UK Prime Minister May formally invoked Article 50 on Wednesday March 29th by delivering a letter requesting an exit to European Council President Tusk. This marks the start of formal negotiations which are due to be completed within two years.
The Prime Minister reiterated that the UK was leaving the European Union, but not leaving Europe and will seek a deep and special partnership with the EU. May accepted that there would be consequences of leaving the EU and confirmed that the UK would not seek membership of the Single Market. She wanted a bold and ambitious free trade agreement which should be of greater scope and ambition than any previous agreements.
Trade will be a key short-term focus given the medium-term importance for both the UK and Euro-zone economies. The UK wants to negotiate a new trade Deal alongside the exit deal while the EU has insisted that an exit deal needs to be completed before a new trade deal can be discussed. This will be an early source of friction and German Chancellor Merkel insisted that discussions could not be concurrent.

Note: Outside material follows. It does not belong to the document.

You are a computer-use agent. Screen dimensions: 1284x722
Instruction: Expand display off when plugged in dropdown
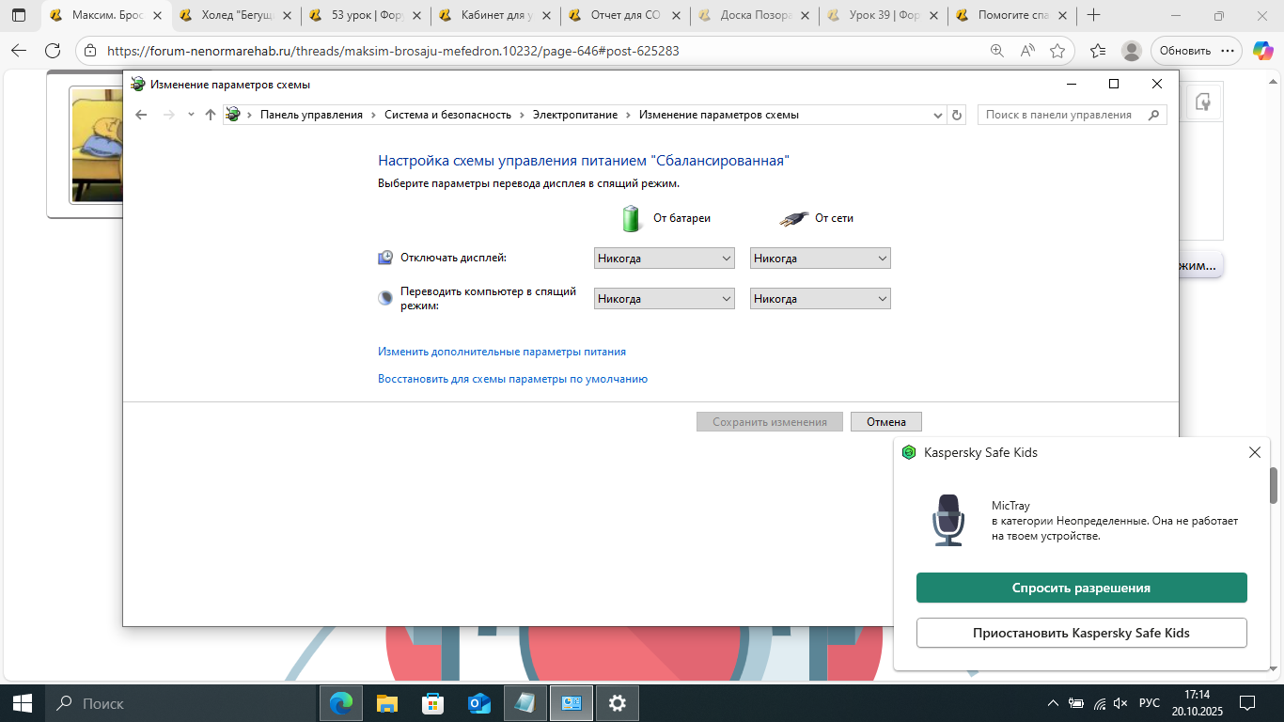(820, 259)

Another area of potential friction will be the EU opposition to any trade negotiations with third-party countries while the UK is still an EU member. An antagonistic tone to the negotiations would tend to undermine confidence in both the Euro and Sterling while a constructive stance would tend to underpin both currencies.

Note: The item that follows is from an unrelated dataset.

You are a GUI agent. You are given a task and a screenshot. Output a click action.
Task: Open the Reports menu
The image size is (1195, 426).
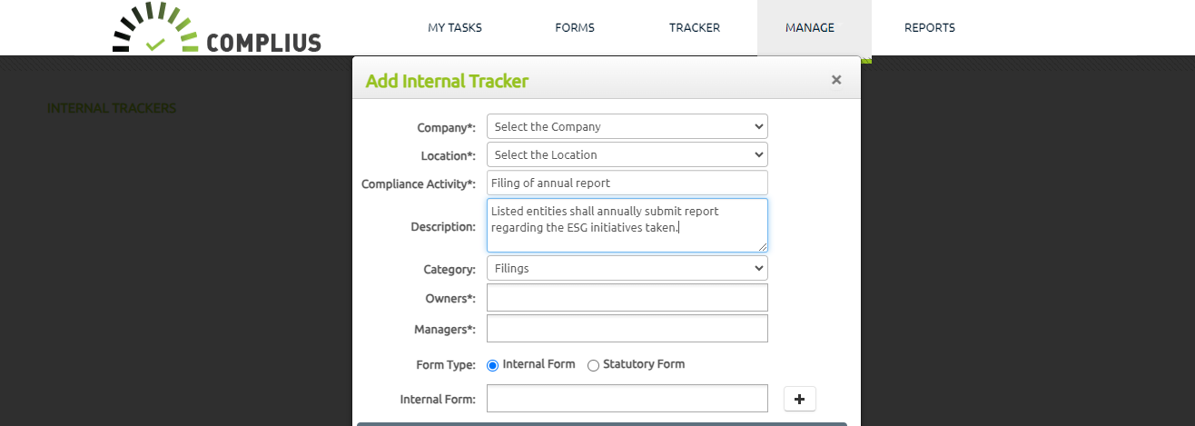point(929,27)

Sterling will tend to be at risk if there is evidence of investment outflows and substantial re-location away from the UK, especially in the banking sector, while net inflows would help underpin the UK currency.
Sterling overall was subjected to volatility, although the overall impact was limited with GBP/USD in a 1.2400 – 1.2475 range.
Markets will tend to play only limited attention to political noise unless there are major stresses with UK economic trends likely to have a much more important impact on Sterling trends over the next 2-3 months.